The Model 422 was introduced with a 12-round detachable box magazine, but was later shipped with a 10-round magazine, in answer to a 1992 high-capacity magazine ban in California, which outlawed selling magazines holding more than 10 rounds.

==Variants==
- S&W 622: Same alloy frame and barrel length options as the 422 but in a silver colored frame with a stainless steel slide.
- S&W 622VR: Same as the regular 622 but has a ventilated rib (VR) cut in the frame above the barrel. Made only in 1996 in limited numbers. Some made in Houlton Maine have a painted silver frame instead of anodized.
- S&W 2205: A blue steel variant introduced in the 1992 SHOT Show. Never entered mass production with only 15 manufactured.

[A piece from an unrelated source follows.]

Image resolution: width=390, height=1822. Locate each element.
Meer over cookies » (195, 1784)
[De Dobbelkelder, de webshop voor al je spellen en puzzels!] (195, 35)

- S&W 2206: Both the frame and the slide are stainless steel. That makes this model noticeably heavier than the alloy frames of the 422 and 622.
- S&W 2213: Short-barrel version (3-inch) of the 622. Also uses silver alloy frame and stainless steel slide. 8-round flush box magazine. The 10- and 12-round magazine of the full size works as well, but will extend from the bottom of the grip.
- S&W 2214: Short-barrel version (3-inch) of the 422 with blued alloy frame and blued slide. 8-round flush box magazine. The 10- and 12-round magazine of the full size works as well, but will extend from the bottom of the grip.